Data Augmentation

Assessing data augmentation on our training data split to increase the number of quality training samples.

Goku Mohandas

Subscribe to our newsletter

📬 Receive new lessons straight to your inbox (once a month) and join 40K+ developers in learning how to responsibly deliver value with ML.

Intuition

We'll often want to increase the size and diversity of our training data split through data augmentation. It involves using the existing samples to generate synthetic, yet realistic, examples.

Split the dataset. We want to split our dataset first because many augmentation techniques will cause a form of data leak if we allow the generated samples to be placed across different data splits.
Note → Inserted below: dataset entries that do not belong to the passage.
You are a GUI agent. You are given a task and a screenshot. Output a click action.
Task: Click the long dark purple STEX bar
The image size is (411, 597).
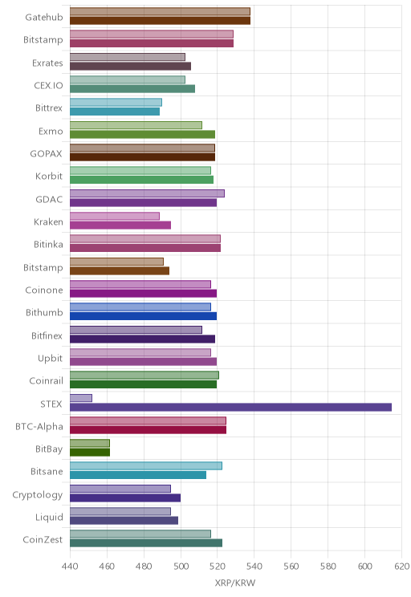pos(231,407)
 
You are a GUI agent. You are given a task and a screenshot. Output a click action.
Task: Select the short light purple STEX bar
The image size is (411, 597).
pos(81,398)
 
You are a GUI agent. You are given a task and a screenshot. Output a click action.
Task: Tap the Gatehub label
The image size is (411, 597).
pos(44,17)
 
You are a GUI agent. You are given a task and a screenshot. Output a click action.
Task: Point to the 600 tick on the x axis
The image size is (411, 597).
pos(365,567)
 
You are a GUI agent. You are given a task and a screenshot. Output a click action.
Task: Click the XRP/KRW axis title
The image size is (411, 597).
pos(235,583)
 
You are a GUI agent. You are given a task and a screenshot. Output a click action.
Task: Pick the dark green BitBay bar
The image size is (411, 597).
pos(90,453)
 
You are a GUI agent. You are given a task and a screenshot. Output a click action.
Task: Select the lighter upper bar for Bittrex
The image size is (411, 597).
pos(116,102)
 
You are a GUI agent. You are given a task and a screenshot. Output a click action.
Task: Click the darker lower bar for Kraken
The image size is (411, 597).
pos(120,225)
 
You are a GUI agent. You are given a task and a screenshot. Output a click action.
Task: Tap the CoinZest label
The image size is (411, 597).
pos(43,539)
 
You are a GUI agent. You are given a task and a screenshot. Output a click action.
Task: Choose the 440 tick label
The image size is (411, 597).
pos(70,567)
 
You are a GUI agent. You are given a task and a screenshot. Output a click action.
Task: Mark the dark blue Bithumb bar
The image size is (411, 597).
pos(143,316)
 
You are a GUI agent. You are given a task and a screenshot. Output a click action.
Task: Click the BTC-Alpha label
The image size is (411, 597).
pos(39,426)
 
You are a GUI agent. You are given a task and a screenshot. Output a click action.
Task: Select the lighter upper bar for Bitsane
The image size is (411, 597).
pos(146,465)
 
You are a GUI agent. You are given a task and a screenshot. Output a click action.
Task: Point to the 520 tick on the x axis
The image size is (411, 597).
pos(218,567)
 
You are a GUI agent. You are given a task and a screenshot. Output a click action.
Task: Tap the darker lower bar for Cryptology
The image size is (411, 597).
pos(125,497)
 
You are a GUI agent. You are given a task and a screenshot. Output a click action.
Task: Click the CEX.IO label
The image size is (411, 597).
pos(48,85)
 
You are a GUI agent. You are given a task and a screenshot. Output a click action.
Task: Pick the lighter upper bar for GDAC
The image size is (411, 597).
pos(147,193)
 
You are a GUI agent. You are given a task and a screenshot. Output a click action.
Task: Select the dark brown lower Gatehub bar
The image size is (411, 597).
pos(160,21)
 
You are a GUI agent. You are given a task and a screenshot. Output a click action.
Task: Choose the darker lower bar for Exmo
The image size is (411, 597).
pos(142,134)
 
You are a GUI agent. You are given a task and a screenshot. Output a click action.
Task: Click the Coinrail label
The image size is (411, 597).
pos(46,380)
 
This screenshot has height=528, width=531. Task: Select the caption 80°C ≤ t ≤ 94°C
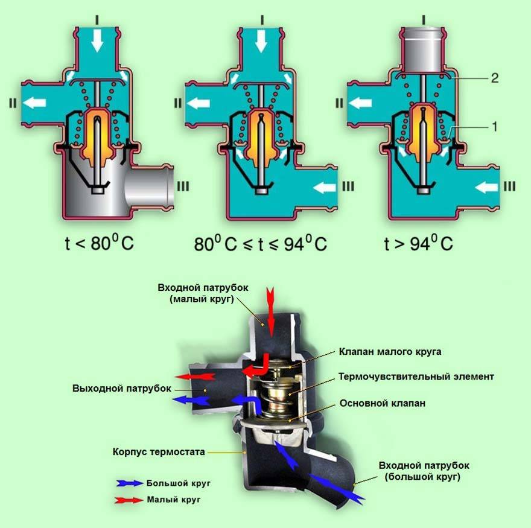click(x=260, y=244)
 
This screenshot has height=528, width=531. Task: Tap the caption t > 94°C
click(x=418, y=244)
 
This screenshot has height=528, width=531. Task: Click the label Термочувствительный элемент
click(x=416, y=377)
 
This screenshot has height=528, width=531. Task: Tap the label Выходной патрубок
click(x=121, y=387)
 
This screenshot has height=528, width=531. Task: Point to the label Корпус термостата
click(x=159, y=451)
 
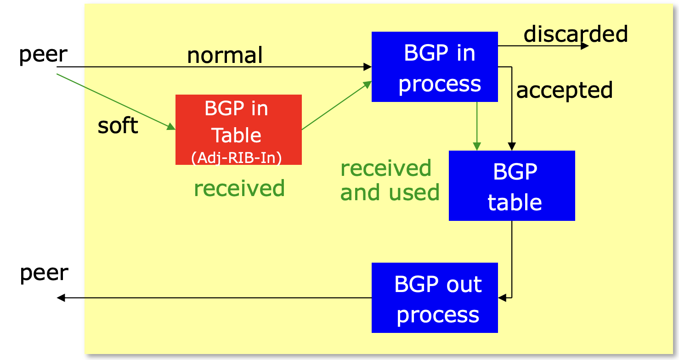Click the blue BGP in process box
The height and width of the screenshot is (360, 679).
coord(435,67)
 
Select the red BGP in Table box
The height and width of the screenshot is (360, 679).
coord(238,129)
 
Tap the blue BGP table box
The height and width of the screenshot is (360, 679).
coord(512,186)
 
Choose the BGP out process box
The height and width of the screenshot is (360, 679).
coord(435,298)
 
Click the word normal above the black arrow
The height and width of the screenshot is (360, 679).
coord(225,55)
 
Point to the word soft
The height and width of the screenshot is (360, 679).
coord(118,125)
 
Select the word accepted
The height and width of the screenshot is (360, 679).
coord(565,90)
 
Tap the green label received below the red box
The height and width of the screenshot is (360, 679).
coord(239,188)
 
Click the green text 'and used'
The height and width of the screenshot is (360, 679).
coord(390,192)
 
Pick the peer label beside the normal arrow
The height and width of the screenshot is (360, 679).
coord(43,55)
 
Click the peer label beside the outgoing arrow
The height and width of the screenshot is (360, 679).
coord(44,273)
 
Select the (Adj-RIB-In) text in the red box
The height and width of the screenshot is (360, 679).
coord(237,158)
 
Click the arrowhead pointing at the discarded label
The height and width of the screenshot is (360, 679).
coord(585,46)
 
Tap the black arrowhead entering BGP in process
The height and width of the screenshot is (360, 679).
coord(368,67)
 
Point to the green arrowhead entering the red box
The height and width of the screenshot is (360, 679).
coord(171,127)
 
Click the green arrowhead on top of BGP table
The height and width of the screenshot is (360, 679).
coord(477,146)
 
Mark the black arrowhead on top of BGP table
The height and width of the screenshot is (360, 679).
coord(512,146)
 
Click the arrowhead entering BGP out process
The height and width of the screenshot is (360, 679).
coord(502,298)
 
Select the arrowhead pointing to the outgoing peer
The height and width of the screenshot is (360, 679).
coord(61,298)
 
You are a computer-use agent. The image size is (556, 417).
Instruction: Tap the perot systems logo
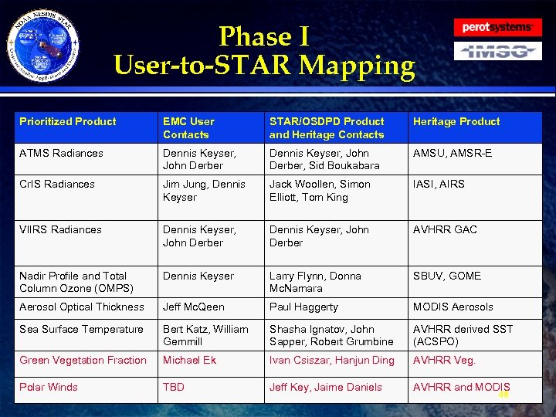pyautogui.click(x=497, y=28)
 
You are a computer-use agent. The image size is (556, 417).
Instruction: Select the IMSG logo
pyautogui.click(x=497, y=52)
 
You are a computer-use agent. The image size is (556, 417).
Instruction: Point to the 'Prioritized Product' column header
pyautogui.click(x=68, y=121)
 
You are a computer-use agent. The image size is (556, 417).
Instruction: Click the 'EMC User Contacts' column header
pyautogui.click(x=188, y=127)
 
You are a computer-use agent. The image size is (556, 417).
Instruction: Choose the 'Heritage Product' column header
pyautogui.click(x=456, y=121)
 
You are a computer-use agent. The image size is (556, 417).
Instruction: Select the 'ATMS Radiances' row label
pyautogui.click(x=61, y=153)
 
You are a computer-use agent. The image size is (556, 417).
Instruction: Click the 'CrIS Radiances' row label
pyautogui.click(x=57, y=184)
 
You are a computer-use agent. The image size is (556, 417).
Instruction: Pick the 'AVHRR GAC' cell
pyautogui.click(x=445, y=229)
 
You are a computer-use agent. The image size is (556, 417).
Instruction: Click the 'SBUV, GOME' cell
pyautogui.click(x=447, y=276)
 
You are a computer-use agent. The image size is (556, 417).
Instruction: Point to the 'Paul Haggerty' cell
pyautogui.click(x=303, y=307)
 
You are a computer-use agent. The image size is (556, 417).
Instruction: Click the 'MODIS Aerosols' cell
pyautogui.click(x=453, y=307)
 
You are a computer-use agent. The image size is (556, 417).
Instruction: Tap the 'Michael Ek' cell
pyautogui.click(x=188, y=360)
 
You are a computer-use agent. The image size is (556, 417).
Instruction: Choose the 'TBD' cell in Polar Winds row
pyautogui.click(x=174, y=387)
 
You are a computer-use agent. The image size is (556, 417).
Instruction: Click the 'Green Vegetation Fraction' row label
pyautogui.click(x=83, y=360)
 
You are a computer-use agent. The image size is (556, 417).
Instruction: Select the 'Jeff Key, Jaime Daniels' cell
pyautogui.click(x=325, y=387)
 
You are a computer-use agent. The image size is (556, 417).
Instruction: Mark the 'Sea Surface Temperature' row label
pyautogui.click(x=81, y=329)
For example, some augmentation involves generating synonyms for certain key tokens in a sentence. If we allow the generated sentences from the same origin sentence to go into different splits, we could be potentially leaking samples with nearly identical embedding representations across our different splits.
Augment the training split. We want to apply data augmentation on only the training set because our validation and testing splits should be used to provide an accurate estimate on actual data points.
Inspect and validate. It's useless to augment just for the same of increasing our training sample size if the augmented data samples are not probable inputs that our model could encounter in production.
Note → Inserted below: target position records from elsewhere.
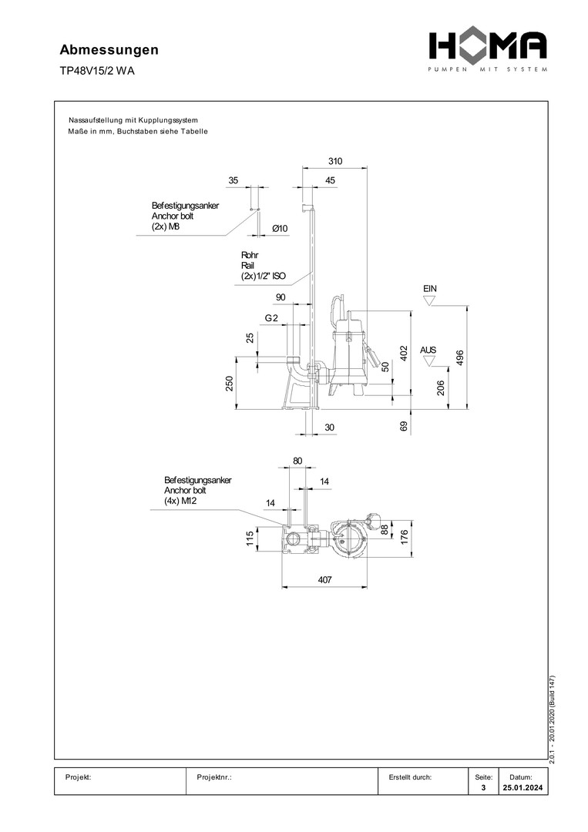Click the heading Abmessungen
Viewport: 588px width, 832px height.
(x=109, y=50)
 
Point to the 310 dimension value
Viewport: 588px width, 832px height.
(x=334, y=162)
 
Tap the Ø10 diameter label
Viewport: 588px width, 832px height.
(x=280, y=229)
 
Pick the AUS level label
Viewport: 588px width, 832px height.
(x=428, y=350)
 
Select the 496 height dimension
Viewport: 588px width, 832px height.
(x=460, y=359)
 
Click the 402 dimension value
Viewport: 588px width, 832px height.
(x=402, y=352)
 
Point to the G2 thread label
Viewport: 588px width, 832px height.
(x=271, y=317)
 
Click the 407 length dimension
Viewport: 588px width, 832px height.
(x=324, y=580)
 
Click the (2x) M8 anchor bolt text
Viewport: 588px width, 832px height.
(x=166, y=227)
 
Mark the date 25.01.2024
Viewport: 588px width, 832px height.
(x=522, y=788)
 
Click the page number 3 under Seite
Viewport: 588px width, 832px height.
(x=482, y=788)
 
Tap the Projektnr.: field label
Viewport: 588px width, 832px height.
(x=215, y=777)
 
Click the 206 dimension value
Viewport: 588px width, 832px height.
(x=441, y=388)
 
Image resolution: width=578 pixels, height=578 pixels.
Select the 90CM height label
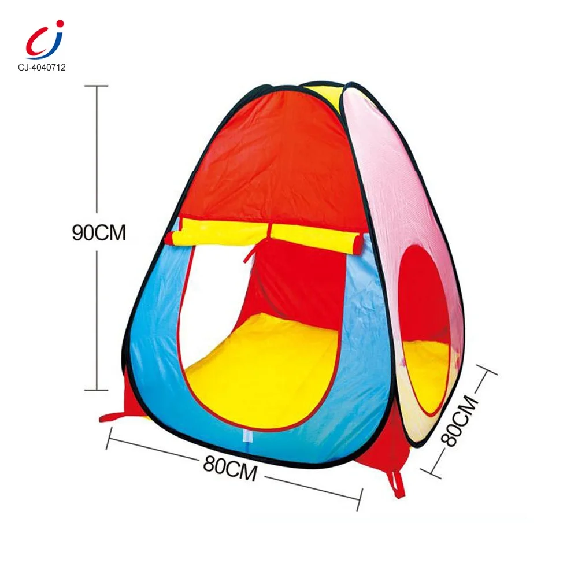(99, 232)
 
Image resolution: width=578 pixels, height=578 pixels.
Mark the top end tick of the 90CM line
(97, 86)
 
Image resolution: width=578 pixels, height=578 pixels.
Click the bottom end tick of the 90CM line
(97, 391)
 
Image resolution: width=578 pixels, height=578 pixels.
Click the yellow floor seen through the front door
(260, 370)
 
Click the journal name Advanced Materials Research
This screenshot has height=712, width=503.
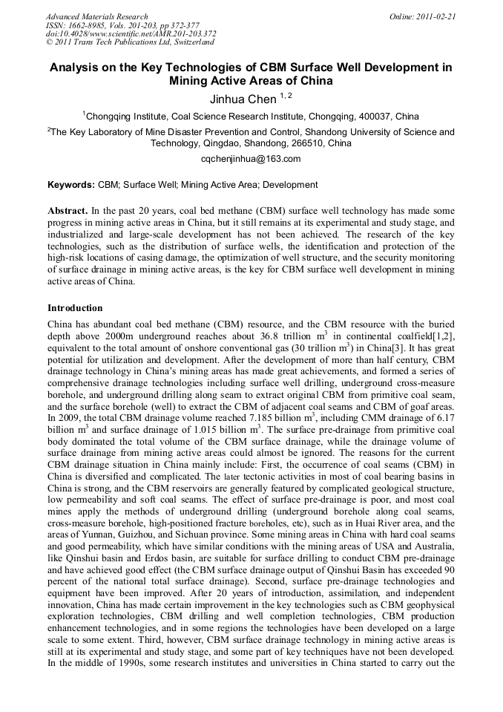coord(96,16)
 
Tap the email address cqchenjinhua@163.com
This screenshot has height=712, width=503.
coord(251,159)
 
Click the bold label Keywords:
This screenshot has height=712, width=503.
coord(71,185)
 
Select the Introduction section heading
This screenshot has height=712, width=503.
coord(75,307)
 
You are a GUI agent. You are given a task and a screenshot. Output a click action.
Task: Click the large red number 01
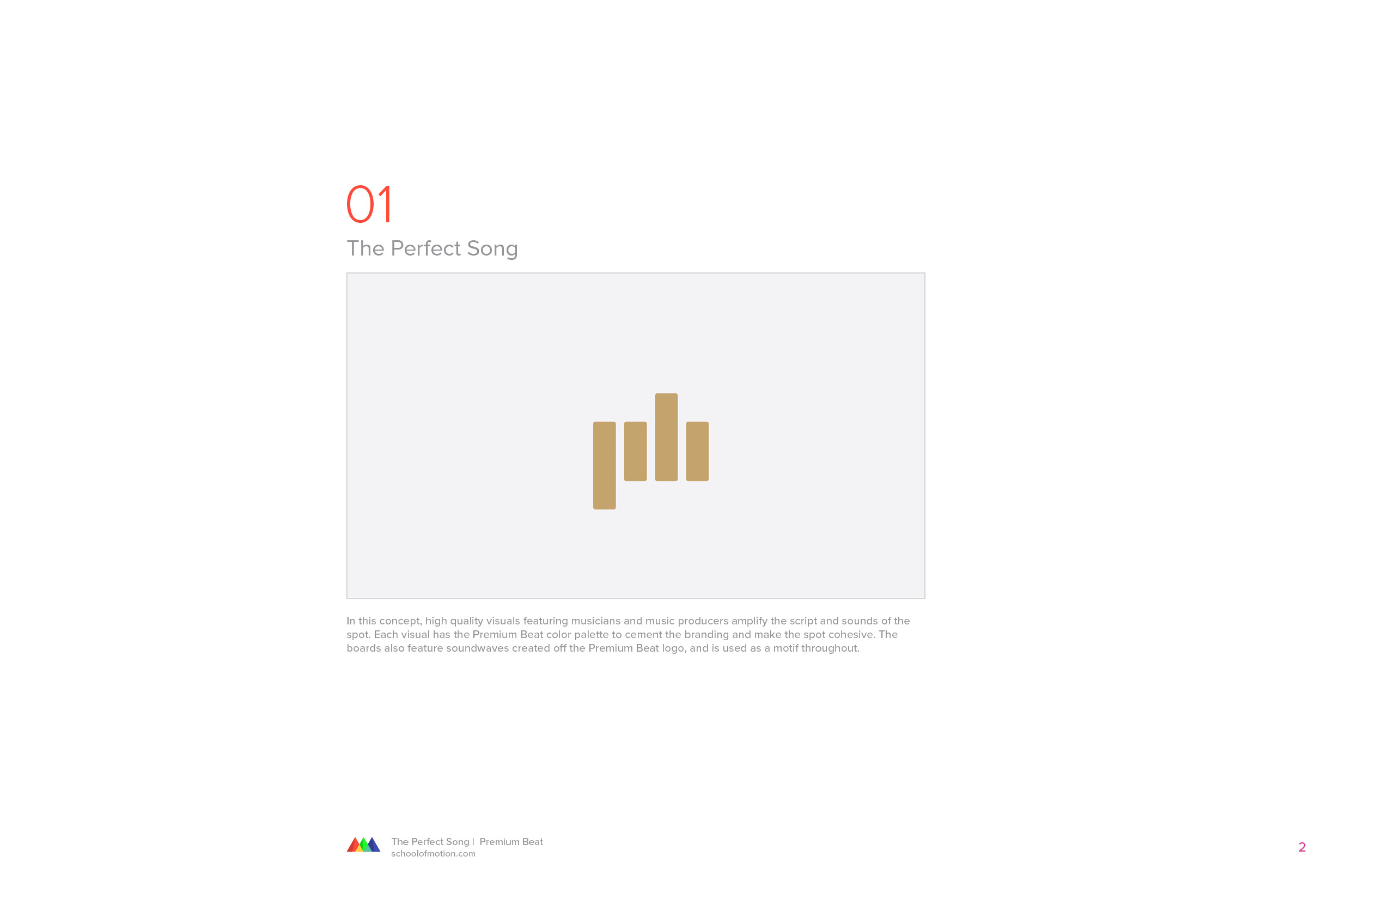click(x=369, y=204)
The exact method of data augmentation depends largely on the type of data and the application. Here are a few ways different modalities of data can be augmented:

Data Augmentation with Snorkel

General: normalization, smoothing, random noise, synthetic oversampling (SMOTE), etc.
Natural language processing (NLP): substitutions (synonyms, tfidf, embeddings, masked models), random noise, spelling errors, etc.
Computer vision (CV): crop, flip, rotate, pad, saturate, increase brightness, etc.

Warning

While the transformations on some data modalities, such as images, are easy to inspect and validate, others may introduce silent errors. For example, shifting the order of tokens in text can significantly alter the meaning (“this is really cool” → “is this really cool”). Therefore, it’s important to measure the noise that our augmentation policies will introduce and do have granular control over the transformations that take place.

Libraries

Depending on the feature types and tasks, there are many data augmentation libraries which allow us to extend our training data.
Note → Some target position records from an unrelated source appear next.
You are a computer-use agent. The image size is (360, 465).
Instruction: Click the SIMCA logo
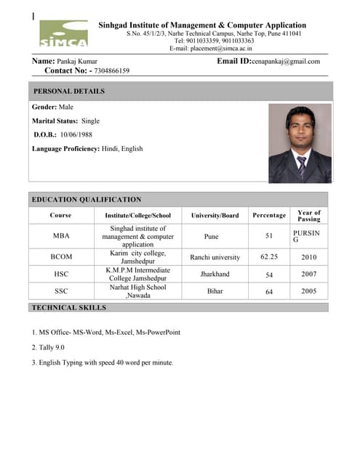pyautogui.click(x=63, y=34)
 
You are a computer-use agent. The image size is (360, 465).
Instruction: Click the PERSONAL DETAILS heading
pyautogui.click(x=69, y=92)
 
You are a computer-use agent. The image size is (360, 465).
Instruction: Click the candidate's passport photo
pyautogui.click(x=300, y=143)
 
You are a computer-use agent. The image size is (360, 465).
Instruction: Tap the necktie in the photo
pyautogui.click(x=301, y=166)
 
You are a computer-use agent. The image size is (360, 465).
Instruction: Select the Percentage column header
pyautogui.click(x=269, y=216)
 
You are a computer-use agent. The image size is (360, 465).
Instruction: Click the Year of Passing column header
pyautogui.click(x=309, y=216)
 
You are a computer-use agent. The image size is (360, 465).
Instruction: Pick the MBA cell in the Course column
pyautogui.click(x=61, y=236)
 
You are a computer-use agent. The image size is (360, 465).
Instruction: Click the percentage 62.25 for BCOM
pyautogui.click(x=269, y=257)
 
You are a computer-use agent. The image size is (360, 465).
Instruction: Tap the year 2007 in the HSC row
pyautogui.click(x=309, y=275)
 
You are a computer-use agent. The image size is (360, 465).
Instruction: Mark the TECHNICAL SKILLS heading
pyautogui.click(x=69, y=308)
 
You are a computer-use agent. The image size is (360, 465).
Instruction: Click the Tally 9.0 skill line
pyautogui.click(x=48, y=347)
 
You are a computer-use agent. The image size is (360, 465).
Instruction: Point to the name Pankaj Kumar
pyautogui.click(x=78, y=62)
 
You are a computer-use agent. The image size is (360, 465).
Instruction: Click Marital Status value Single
pyautogui.click(x=91, y=121)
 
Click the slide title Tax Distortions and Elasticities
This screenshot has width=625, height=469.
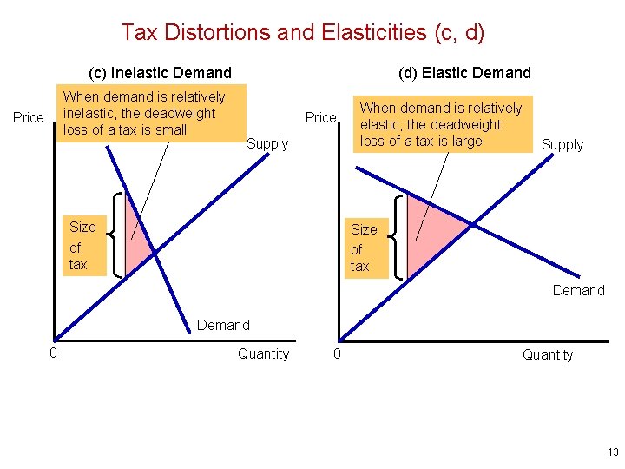point(302,33)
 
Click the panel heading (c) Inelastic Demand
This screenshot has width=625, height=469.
point(161,73)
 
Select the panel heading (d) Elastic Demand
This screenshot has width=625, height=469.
point(464,73)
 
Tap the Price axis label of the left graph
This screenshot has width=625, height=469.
point(29,117)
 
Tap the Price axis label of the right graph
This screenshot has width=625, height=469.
point(320,117)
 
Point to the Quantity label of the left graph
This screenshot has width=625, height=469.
point(263,353)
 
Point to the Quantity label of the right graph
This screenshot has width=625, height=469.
point(547,354)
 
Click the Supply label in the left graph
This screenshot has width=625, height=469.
point(267,143)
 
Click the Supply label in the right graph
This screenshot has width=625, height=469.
point(562,144)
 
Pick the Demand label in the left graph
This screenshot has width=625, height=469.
point(223,325)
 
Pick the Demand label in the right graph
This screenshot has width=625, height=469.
point(578,290)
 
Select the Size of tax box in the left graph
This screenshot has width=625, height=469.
point(82,246)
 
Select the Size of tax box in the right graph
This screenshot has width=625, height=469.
point(363,248)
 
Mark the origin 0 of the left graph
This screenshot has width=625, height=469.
point(53,353)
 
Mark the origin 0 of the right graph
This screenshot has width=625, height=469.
point(338,353)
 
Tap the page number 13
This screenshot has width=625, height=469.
point(613,452)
Natural language processing (NLP)

NLPAug: data augmentation for NLP.
TextAttack: a framework for adversarial attacks, data augmentation, and model training in NLP.
TextAugment: text augmentation library.

Computer vision (CV)

Imgaug: image augmentation for machine learning experiments.
Albumentations: fast image augmentation library.
Augmentor: image augmentation library in Python for machine learning.
Kornia.augmentation: a module to perform data augmentation in the GPU.
SOLT: data augmentation library for Deep Learning, which supports images, segmentation masks, labels and key points.

Other

Snorkel: system for generating training data with weak supervision.
DeltaPy⁠⁠: tabular data augmentation and feature engineering.
Audiomentations: a Python library for audio data augmentation.
Tsaug: a Python package for time series augmentation.

Implementation

Let's use the nlpaug library to augment our dataset and assess the quality of the generated samples.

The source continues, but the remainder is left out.